An intelligent individual, with a substantial amount of effort (usually disproportionate to the benefits), can often manage a mediocre presentation of his or her own case. But, there are huge drawbacks. There is a substantial time investment to even a basic understanding of the process, an investment likely and hopefully not to be re-used. Experienced advocates have internalized techniques of presentation of cases that cannot be learned from studying rules or books. Persons representing themselves often are too close to the dispute and thus unable to judge what elements of their presentation need to be emphasized and what need to be de-emphasized. Or which are weak and which are strong.

What must be proved to win in arbitration is not altered by whether or not a party has a lawyer, and no strategic advantage is gained - such as lower standards of proof or standards for admissibility of evidence - by proceeding without a lawyer.

Admitting that the author of this page has the blinders of thirty years of practice as a lawyer, the answer to the question is: Having a lawyer present your case in arbitration is almost always the best investment.



Having made clear that having a lawyer is a great advantage - the corollary being that not having a lawyer in any but the smallest arbitrations is a great disadvantage and a poor business choice, it is clear that individuals may always represent themselves without a lawyer. "Themselves' is narrowly construed - a person typically may not represent their spouses or children or other co-litigants in either court annexed or private arbitration.


In court annexed arbitration in Oregon, corporations, partnerships, LLCs, and trustees - any person or entity that is not an individual human being - must be represented by lawyers admitted in Oregon. The same is likely true in arbitrations governed by the Federal Arbitration Act but conducted within the State of Oregon (which includes most arbitrations involving business disputes).

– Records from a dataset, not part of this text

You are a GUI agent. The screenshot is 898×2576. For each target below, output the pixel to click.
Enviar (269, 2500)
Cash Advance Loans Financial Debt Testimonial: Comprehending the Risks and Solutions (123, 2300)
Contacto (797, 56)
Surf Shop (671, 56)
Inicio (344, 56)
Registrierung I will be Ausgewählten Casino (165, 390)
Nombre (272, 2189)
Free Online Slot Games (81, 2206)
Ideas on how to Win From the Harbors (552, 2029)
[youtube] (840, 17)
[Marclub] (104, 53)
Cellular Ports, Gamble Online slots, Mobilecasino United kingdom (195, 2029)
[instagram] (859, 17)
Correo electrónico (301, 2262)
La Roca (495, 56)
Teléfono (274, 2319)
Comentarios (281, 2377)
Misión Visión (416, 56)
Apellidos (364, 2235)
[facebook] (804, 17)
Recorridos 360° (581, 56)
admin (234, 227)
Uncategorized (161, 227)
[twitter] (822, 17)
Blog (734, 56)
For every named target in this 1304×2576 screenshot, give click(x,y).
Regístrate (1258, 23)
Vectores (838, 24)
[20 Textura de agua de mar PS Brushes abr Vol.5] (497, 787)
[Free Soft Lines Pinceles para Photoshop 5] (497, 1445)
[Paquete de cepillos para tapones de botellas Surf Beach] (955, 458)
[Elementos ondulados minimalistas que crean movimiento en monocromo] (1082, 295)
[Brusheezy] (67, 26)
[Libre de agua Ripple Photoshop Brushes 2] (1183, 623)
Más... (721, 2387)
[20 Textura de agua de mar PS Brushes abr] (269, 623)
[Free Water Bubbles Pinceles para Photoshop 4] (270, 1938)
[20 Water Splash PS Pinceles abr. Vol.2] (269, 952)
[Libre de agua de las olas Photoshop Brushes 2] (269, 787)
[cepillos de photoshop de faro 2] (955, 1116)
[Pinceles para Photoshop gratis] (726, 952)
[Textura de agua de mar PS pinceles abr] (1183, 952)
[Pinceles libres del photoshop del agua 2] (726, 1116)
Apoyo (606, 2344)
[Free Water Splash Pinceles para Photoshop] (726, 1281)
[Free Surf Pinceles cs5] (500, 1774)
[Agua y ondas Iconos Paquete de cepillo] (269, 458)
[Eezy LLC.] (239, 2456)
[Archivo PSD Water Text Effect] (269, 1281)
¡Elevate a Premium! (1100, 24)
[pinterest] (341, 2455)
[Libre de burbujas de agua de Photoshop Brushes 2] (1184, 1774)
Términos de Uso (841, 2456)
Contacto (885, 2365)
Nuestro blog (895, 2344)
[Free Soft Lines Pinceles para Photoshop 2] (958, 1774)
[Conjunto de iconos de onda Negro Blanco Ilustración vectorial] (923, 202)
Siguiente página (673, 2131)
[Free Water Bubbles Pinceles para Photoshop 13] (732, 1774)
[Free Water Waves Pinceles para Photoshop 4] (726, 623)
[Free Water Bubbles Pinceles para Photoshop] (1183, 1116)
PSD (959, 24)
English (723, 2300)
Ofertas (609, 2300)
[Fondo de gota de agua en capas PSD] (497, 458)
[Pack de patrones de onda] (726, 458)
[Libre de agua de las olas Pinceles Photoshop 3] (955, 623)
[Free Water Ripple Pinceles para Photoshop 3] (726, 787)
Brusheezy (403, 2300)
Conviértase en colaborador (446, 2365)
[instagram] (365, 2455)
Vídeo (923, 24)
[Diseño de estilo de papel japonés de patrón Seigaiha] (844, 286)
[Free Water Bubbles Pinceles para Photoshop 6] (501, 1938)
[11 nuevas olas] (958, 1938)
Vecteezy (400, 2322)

In contrast, in private arbitration under the Oregon Uniform Arbitration Act, a party may be represented by a lawyer admitted in any state, or any other person. ORS 36.670 clearly provides, as to private arbitration only:

Representation by a lawyer; representation of legal or commercial entities. * * * A corporation, business trust, partnership, limited liability company, association, joint venture or other legal or commercial entity may be represented . . . by an officer of the entity, or by an employee or other agent authorized by the entity to represent the entity in the proceeding.

On the other hand, if a lawyer is required to obtain court supervision of the arbitration, or enforcement of the award in court, then an Oregon admitted lawyer will be required.

Are these distinctions fair? They are the rules.